Task description: Reproduce all of the records exactly.
[Records provided Boundary: Start]
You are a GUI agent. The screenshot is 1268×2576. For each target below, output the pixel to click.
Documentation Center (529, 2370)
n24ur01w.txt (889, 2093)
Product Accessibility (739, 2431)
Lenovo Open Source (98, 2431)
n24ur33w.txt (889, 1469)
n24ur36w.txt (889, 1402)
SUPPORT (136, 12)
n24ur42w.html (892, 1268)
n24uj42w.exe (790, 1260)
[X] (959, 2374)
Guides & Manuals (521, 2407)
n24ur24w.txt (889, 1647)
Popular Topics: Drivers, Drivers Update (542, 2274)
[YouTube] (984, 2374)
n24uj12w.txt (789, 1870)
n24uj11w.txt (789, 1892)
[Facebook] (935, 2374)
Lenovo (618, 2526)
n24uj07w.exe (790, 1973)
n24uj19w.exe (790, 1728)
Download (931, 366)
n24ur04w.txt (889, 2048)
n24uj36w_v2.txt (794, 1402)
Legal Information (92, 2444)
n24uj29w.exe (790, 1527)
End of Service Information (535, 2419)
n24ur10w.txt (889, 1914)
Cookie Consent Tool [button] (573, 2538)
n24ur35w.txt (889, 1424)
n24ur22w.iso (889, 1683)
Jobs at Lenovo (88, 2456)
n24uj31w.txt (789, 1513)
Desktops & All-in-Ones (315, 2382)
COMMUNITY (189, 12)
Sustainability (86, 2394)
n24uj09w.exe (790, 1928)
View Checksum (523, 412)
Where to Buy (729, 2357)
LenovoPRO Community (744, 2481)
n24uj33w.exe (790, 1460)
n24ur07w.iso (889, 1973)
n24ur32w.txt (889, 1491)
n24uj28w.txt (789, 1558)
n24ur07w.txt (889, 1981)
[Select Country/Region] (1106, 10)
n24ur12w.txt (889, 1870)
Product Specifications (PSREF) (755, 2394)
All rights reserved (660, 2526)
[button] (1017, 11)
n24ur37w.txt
[Records provided Boundary: End]
Result of the task:
You are a GUI agent. The screenshot is 1268×2576. For each target below, output the pixel to click.
Documentation Center (529, 2370)
n24ur01w.txt (889, 2093)
Product Accessibility (739, 2431)
Lenovo Open Source (98, 2431)
n24ur33w.txt (889, 1469)
n24ur36w.txt (889, 1402)
SUPPORT (136, 12)
n24ur42w.html (892, 1268)
n24uj42w.exe (790, 1260)
[X] (959, 2374)
Guides & Manuals (521, 2407)
n24ur24w.txt (889, 1647)
Popular Topics: Drivers, Drivers Update (542, 2274)
[YouTube] (984, 2374)
n24uj12w.txt (789, 1870)
n24uj11w.txt (789, 1892)
[Facebook] (935, 2374)
Lenovo (618, 2526)
n24uj07w.exe (790, 1973)
n24uj19w.exe (790, 1728)
Download (931, 366)
n24ur04w.txt (889, 2048)
n24uj36w_v2.txt (794, 1402)
Legal Information (92, 2444)
n24uj29w.exe (790, 1527)
End of Service Information (535, 2419)
n24ur10w.txt (889, 1914)
Cookie Consent Tool [button] (573, 2538)
n24ur35w.txt (889, 1424)
n24ur22w.iso (889, 1683)
Jobs at Lenovo (88, 2456)
n24uj31w.txt (789, 1513)
Desktops & All-in-Ones (315, 2382)
COMMUNITY (189, 12)
Sustainability (86, 2394)
n24uj09w.exe (790, 1928)
View Checksum (523, 412)
Where to Buy (729, 2357)
LenovoPRO Community (744, 2481)
n24uj33w.exe (790, 1460)
n24ur07w.iso (889, 1973)
n24ur32w.txt (889, 1491)
n24uj28w.txt (789, 1558)
n24ur07w.txt (889, 1981)
[Select Country/Region] (1106, 10)
n24ur12w.txt (889, 1870)
Product Specifications (PSREF) (755, 2394)
All rights reserved (660, 2526)
[button] (1017, 11)
n24ur37w.txt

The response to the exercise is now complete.